## Supplied passage

TOM BEARDEN: And this may be the key to growing this on an industrial scale?

RICHARD SMALLEY: Yes, yes. In fact, all bucky tubes, now being made are made with something like this. There's a metal blob at the end and the tube is growing off of that as the feedstock migrates around, gets to find that tube. What we need to do to make it really efficient, to make this stuff at less than a dollar a pound, is to get an extremely efficient catalyst so that in moderate conditions, this stuff spins right out, um, and I'm confident we can do that.

TOM BEARDEN: How does it grow?

RICHARD SMALLEY: It grows straight out. In fact this object, it's a pretty floppy looking thing, but the real bucky tubes is the stiffest of all possible rods of this size. And that comes from the fact that this network of carbons, if you just straighten it out, that is the sheet that is stacked one on top of another to make graphite. Called the graphing sheet. Picked off one of those sheets in my hand and held it like this and pulled on it, you'd find it as the stiffest of all sheets that you can make out of anything in the universe. But of course, it ultimately has its edges in three dimensions. What we found here is a way of getting rid of those edges. They're wrapped around seamlessly connected here.

So now that this is effectively a soda straw on a nanometer scale, made of the stiffest fabric in the universe, so when you go to bend a soda straw, you know it's kind of stiff to begin with and it buckles -- the reason it's stiff to begin with is you have to kind of stretch that material of soda straw initially to bend it. Well, imagine soda straws made of this stuff, made of the stiffest of all fabrics. So as you go to bend this tube, you find it as the stiffest of all possible things that you can make ... so from that comes incredible mechanical properties and also, it is that stiffness that enables this quantum coherent transport of the electron, to actually work at room temperature in the real world and not have the molecule flopping around and find a way where the electron can localize at a bend. So the stiffness is a critical part of the whole story.

TOM BEARDEN: So what's that?

## Provided data

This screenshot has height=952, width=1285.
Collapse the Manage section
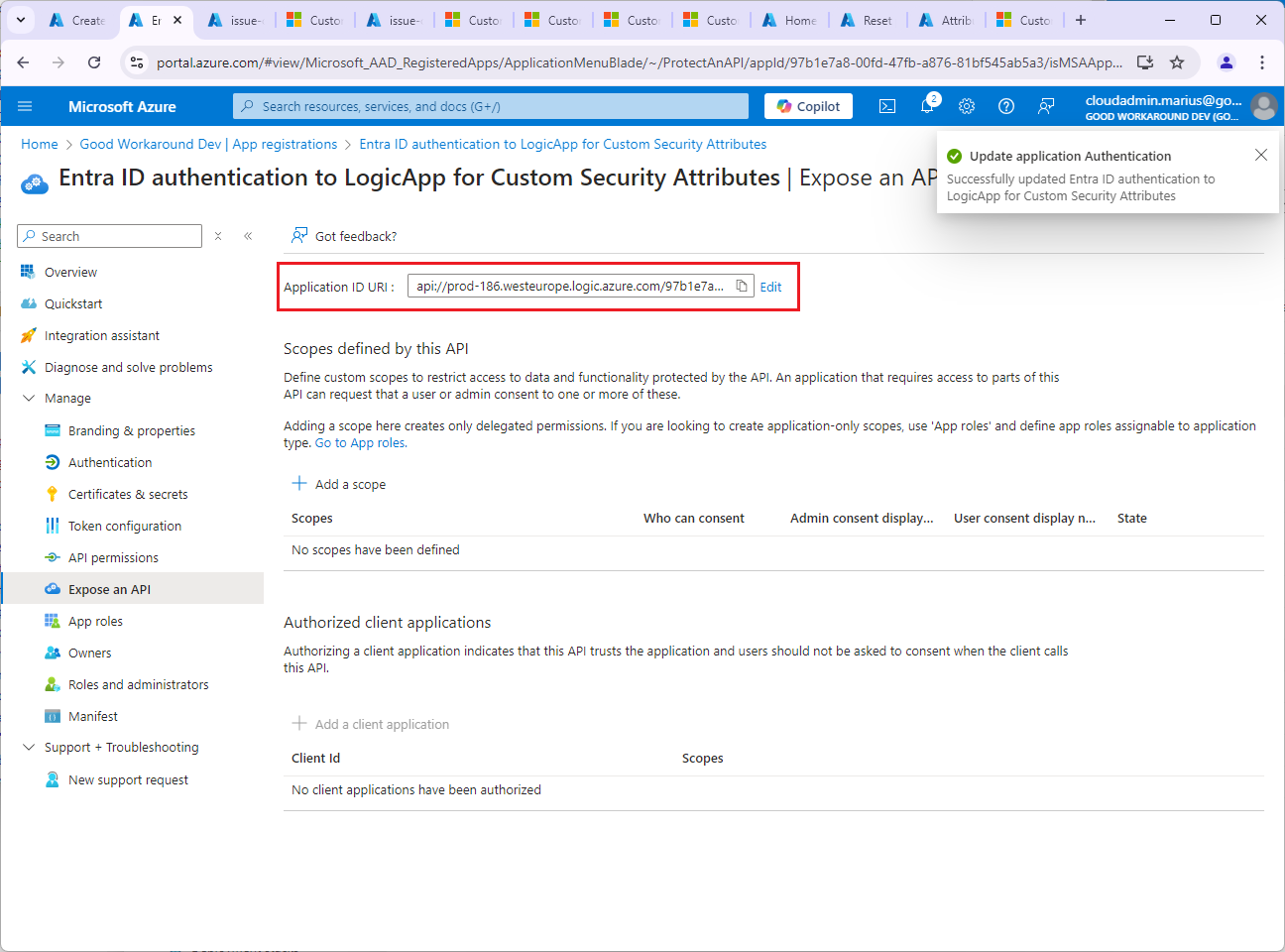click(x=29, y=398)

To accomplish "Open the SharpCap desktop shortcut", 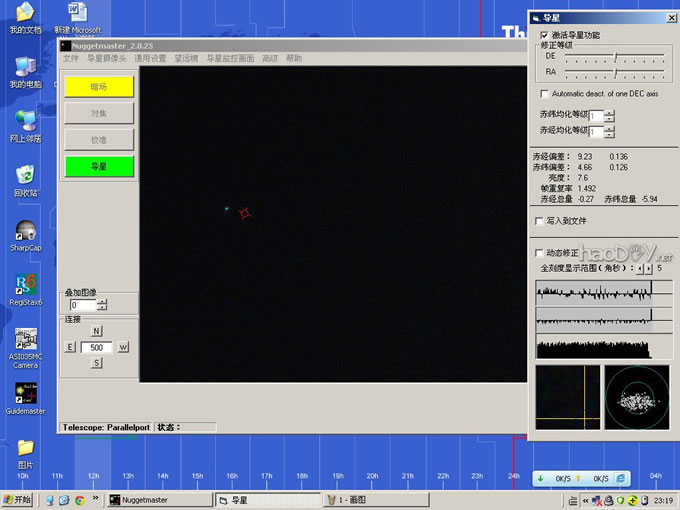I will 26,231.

## Written task A
Reproduce word for word the part of the interview on bucky tubes that opens with the words containing "RICHARD SMALLEY: Yes, yes." and closes with "can do that.".
## Written task B
Summarize the interview on bucky tubes in two sentences.

## Worked answer A
RICHARD SMALLEY: Yes, yes. In fact, all bucky tubes, now being made are made with something like this. There's a metal blob at the end and the tube is growing off of that as the feedstock migrates around, gets to find that tube. What we need to do to make it really efficient, to make this stuff at less than a dollar a pound, is to get an extremely efficient catalyst so that in moderate conditions, this stuff spins right out, um, and I'm confident we can do that.

## Worked answer B
Richard Smalley explains that bucky tubes grow straight out from a metal blob at their end, and that producing them for less than a dollar a pound requires an extremely efficient catalyst that works in moderate conditions. He describes each tube as a seamlessly wrapped sheet of the kind stacked to make graphite, effectively a nanometer-scale soda straw of the stiffest fabric in the universe, whose stiffness gives it incredible mechanical properties and lets quantum coherent electron transport work at room temperature.